* [GIVEN PASSAGE]:

Martin Longman a contributing editor at the Washington Monthly. He is also the founder of Booman Tribune and Progress Pond. He has a degree in philosophy from Western Michigan University.

14 thoughts on “The Real Trap Being Set for Nancy Pelosi”

  1. I agree with this reverse psychology angle and I was thinking of it the other day. It’s cheesy reverse psychology it’s the only card that Trump has to play so he’s going to play it as hard as if it were at Ace of spades. But it’s still a crappy card.

  2. Do you still think Republicans would ever impeach Trump? You spent a lot of time arguing that position against a number of us.

    1. In the few examples of impeachment we have from the past, the Senate has NOT ONCE voted to convict a president impeached by the House. The term “impeachment” applies to what the House does. It’s not hard to believe that the House would vote to impeach Trump. I believe Trump would look so bad by the time the House gets through with him that he would not be electable, might not even be able to run because the down ticket candidates would be terrified. But ultimately, it’s got to happen or democracy in this country is finished.

  3. “…knows the judge is unlikely to give them a fair shot because the defendant is a white male.”

    There fixed it for you.

  4. The Republican strategy is to deny, delay, distract, obstruct any way they can, and right now they are doing a pretty good job of it. That’s why we tend to look at the impeachment question as a static yes or no. But Trump is sitting on top of a volcano, and dynamics are going on beneath the surface. These dynamics are essentially unstoppable, and they are very bad for Trump because the high crimes and misdemeanors he committed, and continues to commit, are mind-bogglingly serious.

    It may seem like Pelosi is thinking too politically. She probably was at first. Some even think she has blown the chance to get the country’s attention. But I think she and the Democrats realize that once the process gets traction it is guaranteed to get the country’s attention, just like the Nixon impeachment but more so — because the corruption and wrongdoing of Trump & his henchmen is light years beyond Nixon.

* [DIRECTION]: According to the given passage, which university granted Martin Longman his degree in philosophy?

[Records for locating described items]

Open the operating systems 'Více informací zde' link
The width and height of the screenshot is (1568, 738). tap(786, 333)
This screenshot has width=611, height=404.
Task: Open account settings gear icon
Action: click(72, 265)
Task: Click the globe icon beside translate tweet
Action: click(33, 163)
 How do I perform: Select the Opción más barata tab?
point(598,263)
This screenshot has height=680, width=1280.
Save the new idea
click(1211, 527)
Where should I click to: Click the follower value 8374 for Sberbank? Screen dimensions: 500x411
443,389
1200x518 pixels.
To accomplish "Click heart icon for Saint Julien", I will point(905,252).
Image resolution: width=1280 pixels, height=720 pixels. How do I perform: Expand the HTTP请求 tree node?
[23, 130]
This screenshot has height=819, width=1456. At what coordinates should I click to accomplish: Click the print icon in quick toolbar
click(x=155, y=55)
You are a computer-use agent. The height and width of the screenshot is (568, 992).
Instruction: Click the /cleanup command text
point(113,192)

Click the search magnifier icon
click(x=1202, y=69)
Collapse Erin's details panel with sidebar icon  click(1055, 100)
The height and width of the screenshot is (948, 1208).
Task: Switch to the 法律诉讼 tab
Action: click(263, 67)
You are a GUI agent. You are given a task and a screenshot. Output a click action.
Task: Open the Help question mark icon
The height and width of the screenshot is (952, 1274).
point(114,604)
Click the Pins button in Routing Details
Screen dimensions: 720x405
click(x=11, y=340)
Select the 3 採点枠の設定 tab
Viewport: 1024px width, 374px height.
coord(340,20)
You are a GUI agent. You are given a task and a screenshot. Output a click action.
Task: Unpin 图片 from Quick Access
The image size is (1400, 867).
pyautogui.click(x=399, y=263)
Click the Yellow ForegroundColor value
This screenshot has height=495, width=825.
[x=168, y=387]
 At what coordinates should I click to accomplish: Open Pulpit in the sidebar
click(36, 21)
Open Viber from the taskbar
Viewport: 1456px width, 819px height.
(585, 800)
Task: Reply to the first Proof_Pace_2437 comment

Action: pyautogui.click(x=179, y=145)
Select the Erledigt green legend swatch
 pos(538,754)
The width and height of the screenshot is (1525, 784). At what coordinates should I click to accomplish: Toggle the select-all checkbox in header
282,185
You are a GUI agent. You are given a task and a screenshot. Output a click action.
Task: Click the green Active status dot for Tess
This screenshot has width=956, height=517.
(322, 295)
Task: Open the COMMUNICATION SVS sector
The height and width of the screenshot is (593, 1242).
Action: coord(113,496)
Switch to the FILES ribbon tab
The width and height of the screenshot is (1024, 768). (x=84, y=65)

* [COMPLETE OUTPUT]: Western Michigan University